Lateral flow immunoassays (LFIA) are also known as rapid serologic tests, or rapid diagnostic tests (RDTs). Samples are placed onto test strips to detect SARS-CoV-2 antibodies. Let’s consider the architecture of the test strip more closely.   

There are several important regions on the test strip. The conjugate pad contains antigens labelled with gold and gold-tagged control antibodies—usually IgG antibodies from an animal source. The gold labelling will make the bound antibodies and target antibodies visible on the control and test lines. The test line contains antibodies to detect the SARS-CoV-2 antibodies of interest in the patient sample. The control line contains pre-attached antibodies to bind the gold-tagged control antibodies and show the test is working properly. 
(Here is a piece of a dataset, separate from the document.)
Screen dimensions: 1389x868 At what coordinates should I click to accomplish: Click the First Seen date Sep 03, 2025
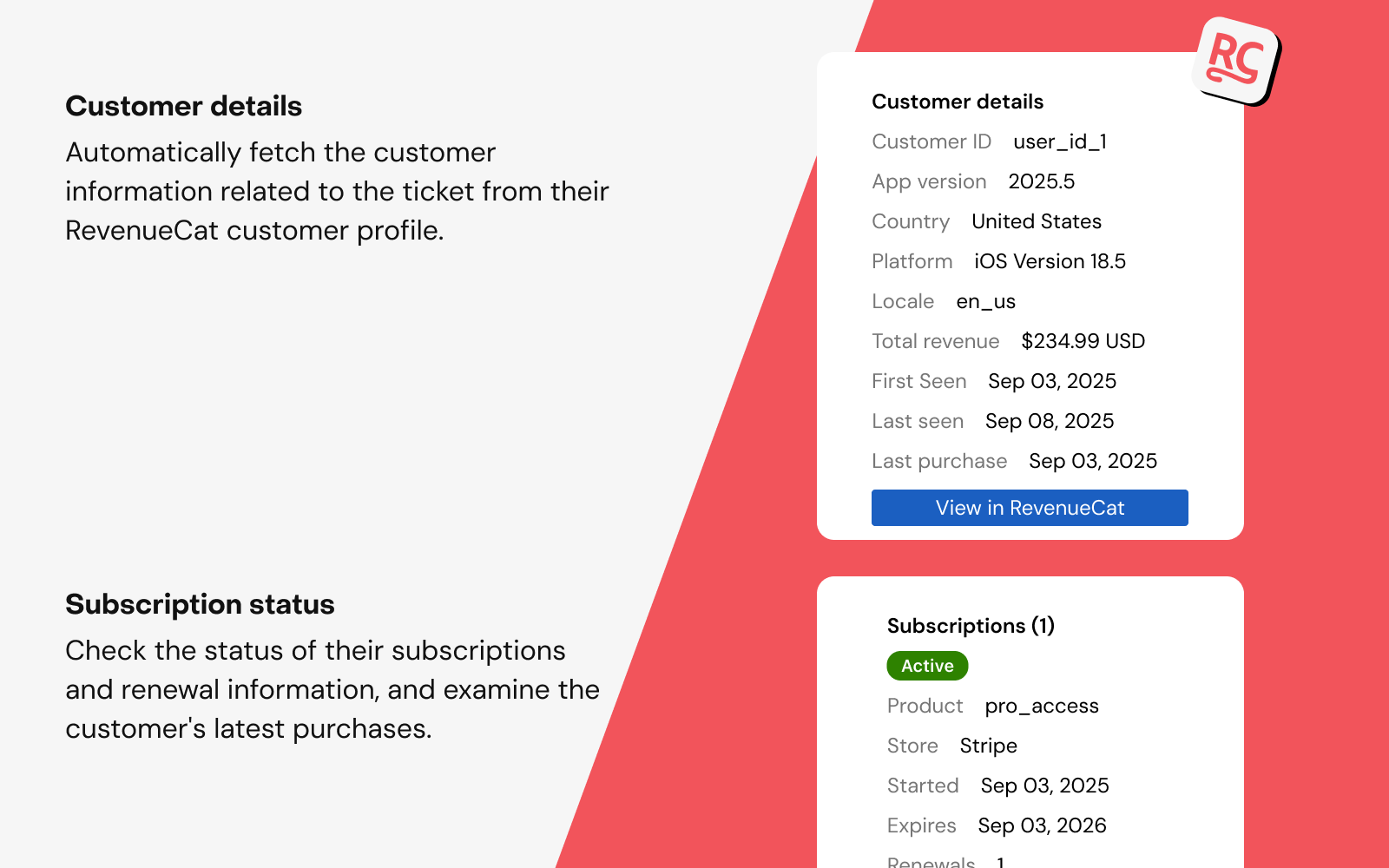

The patient sample is spotted on the paper-like membrane and the serum contents are drawn across by capillary effect (Fig. 6a). If the target antibody is present in the patient sample, the gold-labelled antigen in the conjugate pad will bind to the target antibodies (Fig. 6b) and they will migrate along the test strip together until the target antibodies bind to the pre-attached antibodies on the test line (Fig. 6c). The gold-labelled control antibodies will migrate further along to bind to the pre-attached antibodies on the control line (Fig. 6d). 
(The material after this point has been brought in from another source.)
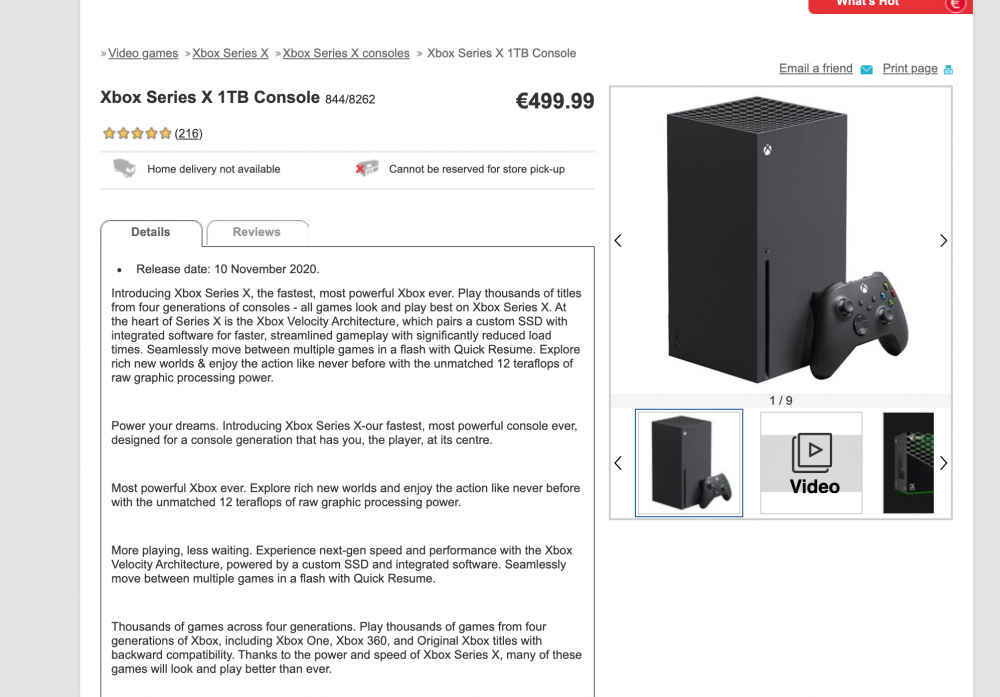The height and width of the screenshot is (697, 1000).
Task: Click the email envelope icon
Action: click(x=866, y=69)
Paper strip of LFIA divided into sections—conjugate pad, test line, control line, absorption pad. Illustration.

Figure 6. Lateral flow immmunoassays (LFIA), or rapid diagnostic tests (RDTs), can be used to detect SARS-CoV-2 antibodies in a blood sample, saliva sample or nasal swab: a) the sample is spotted on the paper-like membrane and the serum contents are drawn across by capillary effect, b) gold-labelled antigens in the conjugate pad bind to target antibodies in the sample and continue to migrate along the test strip, c) target antibodies also bind to the pre-attached antibodies on the test line, d) gold-labelled control antibodies migrate from the conjugate pad and bind to the pre-attached antibodies on the control line.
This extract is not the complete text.